#### Exercises to complete:
A - Name every author whose book the podcast text below gives as one of its texts.
B - Using the podcast text below, decide whether each statement agrees with it: (i) In 1640, two white runaway servants and one black runaway servant were recaptured. (ii) The court ordered the recaptured white servants to serve their master for life. (iii) Indians and indentured servants met Virginia's labor needs. Answer yes or no for each and quote the words that decide it.

#### Article:
____

Our BA and BC quote for today is from Jamaican political and civil leader Marcus Garvey. He said, "We profess to live in the atmosphere of Christianity, yet our acts are as barbarous as if we never knew Christ. He taught us to love, yet we hate; to forgive, yet we revenge; to be merciful, yet we condemn and punish, and still we are Christians…. To be a true Christian one must be like Christ and practice Christianity."

In this podcast, we will be using as our texts From Slavery to Freedom, by John Hope Franklin, The Negro Church in America/The Black Church Since Frazier by E. Franklin Frazier and C. Eric Lincoln and The Black Church In The U.S. by William A. Banks.

Let’s begin with John Hope Franklin’s book, From Slavery to Freedom as he deals with how African servitude moved toward becoming African slavery in colonial America:

As time went on Virginia fell behind in satisfying the labor needs of the colony with Indians and indentured servants. It was then that the colonists began to give serious thought to the "perpetual servitude" of blacks. Virginians began to see what neighboring islands in the Caribbean had already recognized, namely, that blacks could not easily escape without being identified; that they could be disciplined, even punished, with impunity since they were not Christians; and that the supply was apparently inexhaustible. Black labor was precisely what Virginia needed in order to speed up the clearing of the forests and the cultivation of larger and better tobacco crops. All that was required was legislative approval of a practice in which many Virginians were already engaged. Indeed, by 1640, some Africans in Virginia had become bond servants for life. The distinction between black and white servants was becoming well established. In that year, when three runaway servants, two white and one black, were recaptured, the court ordered the white servants to serve their master one additional year. The black servant, however, was ordered "to serve his said master or his assigns for the time of his natural life here or elsewhere." Thus, within the first generation of Virginia's existence, African servitude was well on the way to becoming African slavery.

____

#### Provided material:
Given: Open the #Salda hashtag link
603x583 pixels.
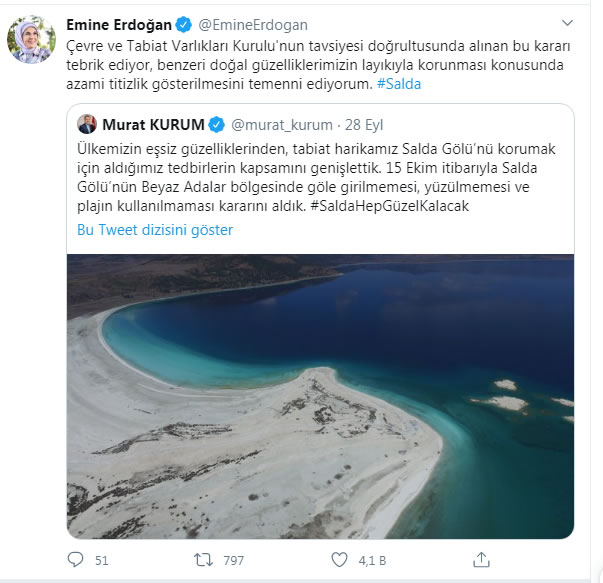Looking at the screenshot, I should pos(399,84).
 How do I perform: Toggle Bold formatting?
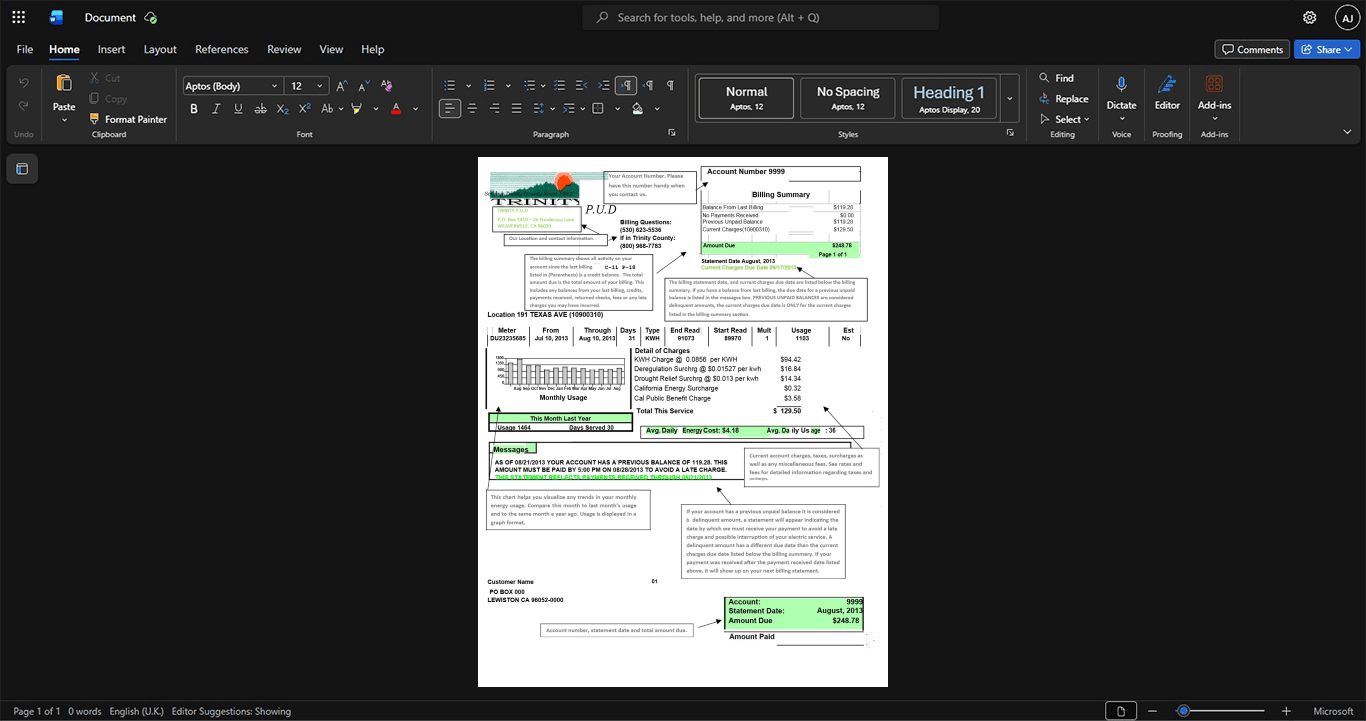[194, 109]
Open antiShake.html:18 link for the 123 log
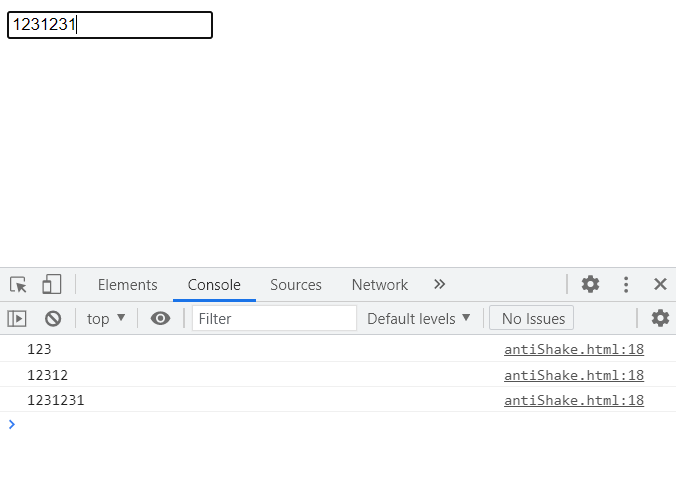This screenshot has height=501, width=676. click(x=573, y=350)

____

#### Expected answers:
A - John Hope Franklin, E. Franklin Frazier, C. Eric Lincoln, William A. Banks

B -
(i) Yes: "when three runaway servants, two white and one black, were recaptured"
(ii) No: "the court ordered the white servants to serve their master one additional year"
(iii) No: "Virginia fell behind in satisfying the labor needs of the colony with Indians and indentured servants"